Fifth, after the crew got into their planes the crew chiefs and their crews fastened them into the planes while the plane crews started working with their instruments for launch and to get intel on the 6 for targeting with their radiation seeking missiles.

Sixth, when the crews were secured in their planes, the crew chiefs and their crews pulled the chocks from under the wheels and withdrew from the planes a safe distance while the canopies lowered and the pilots stomped their brakes to hold the planes in place while lighting the ABs (after burners) for maximum acceleration because, instead of wasting time taxing to the runway, which would have definitely gotten us killed, they used the long, straight taxi way for takeoff to save time and save our butts.

Seventh, the pilots released the breaks one at a time (the taxi ways were too narrow for more than one plane for takeoff) and those babies jumped like cannon balls because, at that time, the F-105 was the fastest accelerating plane we had. You know they pulled some interesting Gs. Mean while, in the back seat, the Bear was working his instruments to get the intel he needed to fight the 6.

They were in a hurry and moving as fast as they could because they knew it was our C141 landing that was being targeted and they had to get that 6 before it got missile lock.

Eighth, while those planes were rocketing down that narrow taxi way, the Bear was telling the pilot how to fly the plane to fight the 6 so the pilot had to know direction and altitude to get that bird to very quickly for a clear shot at the 6. As close as that 6 was to the base, each plane would only get one shot before they had to turn around to fire again, which would have gotten us killed.

It was quick draw gun fight time to save our butts and they couldn't miss. As soon as those planes got lift off, the pilots told the Bears "wheels up" so the Bears took over by giving the pilots instructions. You know they did some fancy flying.

Ninth as those planes climbed to altitude and turned towards the 6, the Bears worked to get lock on with their radar seeking missiles for one good shot.

Tenth, as soon as they got missile lock, the Bears fired their missiles and started setting the pilot up for a second shot.

At the shop, the supe very proudly told me (they were monitoring the entire fight electronically from the shop) the 6 "never got lock" meaning those professionals did ALL of that in less than 10 minutes and I was within seconds of turning into a fire ball in the sky.

Hey, at least I would have gone out with a bang.

BTW, a little later, the US Air Force and Thai Army went to the site of the 6 to gather intel.
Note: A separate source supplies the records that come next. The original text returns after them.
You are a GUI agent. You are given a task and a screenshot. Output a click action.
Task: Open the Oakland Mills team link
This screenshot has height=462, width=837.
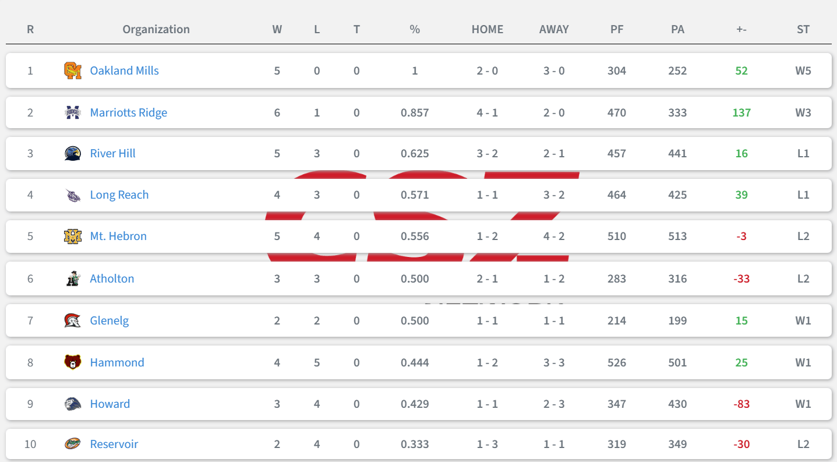[124, 70]
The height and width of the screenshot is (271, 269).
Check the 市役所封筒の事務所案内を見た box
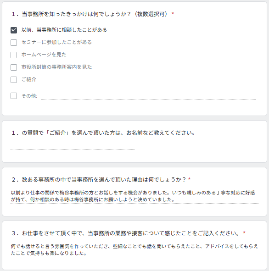pos(14,67)
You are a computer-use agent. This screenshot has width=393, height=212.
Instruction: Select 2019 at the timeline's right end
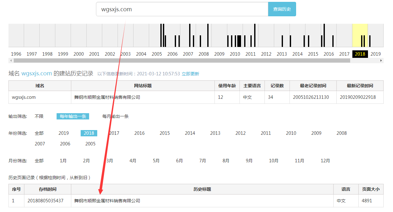[x=375, y=54]
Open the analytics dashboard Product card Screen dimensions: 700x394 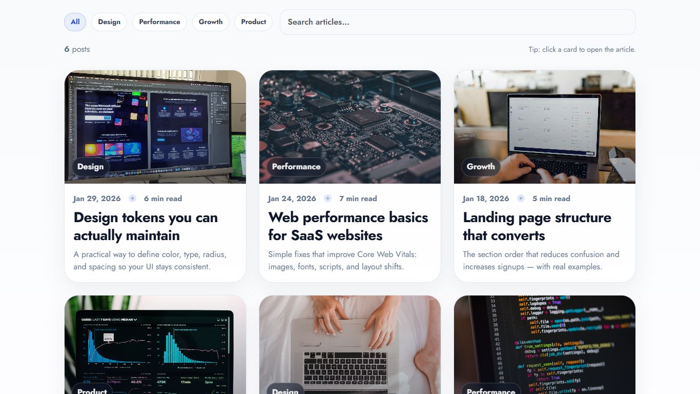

The SAM6 was a tracked vehicle like a tank (it used the Russian tank body) and that one had traveled all of the way from North Vietnam to central Thailand to shoot down planes landing at one of our six air bases in Thailand. They didn't know it but they picked the only base on the planet with the relatively new SAM hunting and killing Wild Weasels. If they had picked any of the other 5 bases, they would have probably succeeded at shooting down at least 2 or 3 planes and getting away. They played Russian Roulette and lost with the first pull of the trigger.

Here is a fun fact.

The F-4 was the first plane with a "zero-zero egress" or ejection system. That meant the plane could be traveling at zero altitude and zero miles per hour (sitting still on the ground) for the ejection system to punch you high enough for your parachute to get you safely to the ground.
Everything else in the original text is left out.